Murder Trial of the Week

Day two of the Dana Chandler trial is set for today, with the trial expected to take a month.

It would be a travesty if she is acquitted. Some of the comments following the Topeka Capital-Journal's reports are disturbing to me because they seem to think you have to have fingerprints or even DNA at the murder scene to convict. They watch too much television, and that has little to do with real life. Actually, people have been convicted of murder with far less circumstantial evidence than Dana Chandler's. People have been convicted when a murder weapon hasn't been found or even a body. Chandler has a lawyer but basically no defense. His job is to try and poke holes in the prosecution's case and deflect from his client's obvious guilt. It is laughable to think burglars would have plugged the victims, who were in their bed when they were murdered, eleven or twelve times and risk being overheard, not to mention nothing was taken including a wad of cash the victims won earlier that night in a casino. Plugging that many shots into victims is called "overkill" and is done by somebody who has an intense hatred for the victims. It is laughable to think Chandler placed over 600 phone calls in the six months before the murders merely to "check on the welfare of the children." Why did Chandler place many calls to Harkness then, if she was checking on the kids? Makes no sense.

Chandler has told different stories over the years of where she was and what she was doing at the time of the murders. None of it adds up. The only question in this case is whether the jury is capable of making inferences from the evidence provided.

====

[Using the information]
(1) Answer these from the post:
(a) How long is the trial expected to last?
(b) What did the victims win in a casino earlier on the night of the murders?
(c) How many phone calls did Chandler place in the six months before the murders?
(2) In one to three sentences, explain why the post calls it laughable that burglars killed the victims.
(3) Please copy the post's text starting with "Chandler has told" and going on through "the evidence provided.", renaming "jury" to "panel".

====

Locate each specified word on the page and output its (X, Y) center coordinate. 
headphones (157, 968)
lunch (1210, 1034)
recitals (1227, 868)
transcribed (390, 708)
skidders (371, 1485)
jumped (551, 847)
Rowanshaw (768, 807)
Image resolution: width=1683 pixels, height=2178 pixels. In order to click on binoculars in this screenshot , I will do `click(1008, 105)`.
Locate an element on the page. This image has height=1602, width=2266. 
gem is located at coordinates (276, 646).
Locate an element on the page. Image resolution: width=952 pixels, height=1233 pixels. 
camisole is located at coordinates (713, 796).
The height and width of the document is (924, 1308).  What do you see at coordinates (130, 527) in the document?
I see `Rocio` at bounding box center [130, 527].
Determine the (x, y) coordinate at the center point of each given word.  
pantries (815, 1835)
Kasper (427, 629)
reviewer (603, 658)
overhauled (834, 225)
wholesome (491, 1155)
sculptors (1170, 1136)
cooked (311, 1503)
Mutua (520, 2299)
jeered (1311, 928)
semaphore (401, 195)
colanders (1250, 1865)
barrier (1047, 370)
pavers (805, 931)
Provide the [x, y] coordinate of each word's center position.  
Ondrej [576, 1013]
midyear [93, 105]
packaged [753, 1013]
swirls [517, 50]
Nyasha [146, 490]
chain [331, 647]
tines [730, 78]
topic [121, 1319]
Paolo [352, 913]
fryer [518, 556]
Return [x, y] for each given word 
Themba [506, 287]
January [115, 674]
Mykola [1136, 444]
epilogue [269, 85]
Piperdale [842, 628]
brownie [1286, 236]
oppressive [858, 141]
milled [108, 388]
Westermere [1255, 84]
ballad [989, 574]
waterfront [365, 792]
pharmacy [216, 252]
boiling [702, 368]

====

[Solutions]
(1)
(a) About a month.
(b) A wad of cash.
(c) Over 600.

(2) Burglars would not have shot the victims eleven or twelve times and risked being overheard, and nothing was taken, not even the cash the victims had won at a casino that night. The post also says that firing that many shots is "overkill," done by someone with an intense hatred for the victims.

(3)
Chandler has told different stories over the years of where she was and what she was doing at the time of the murders. None of it adds up. The only question in this case is whether the panel is capable of making inferences from the evidence provided.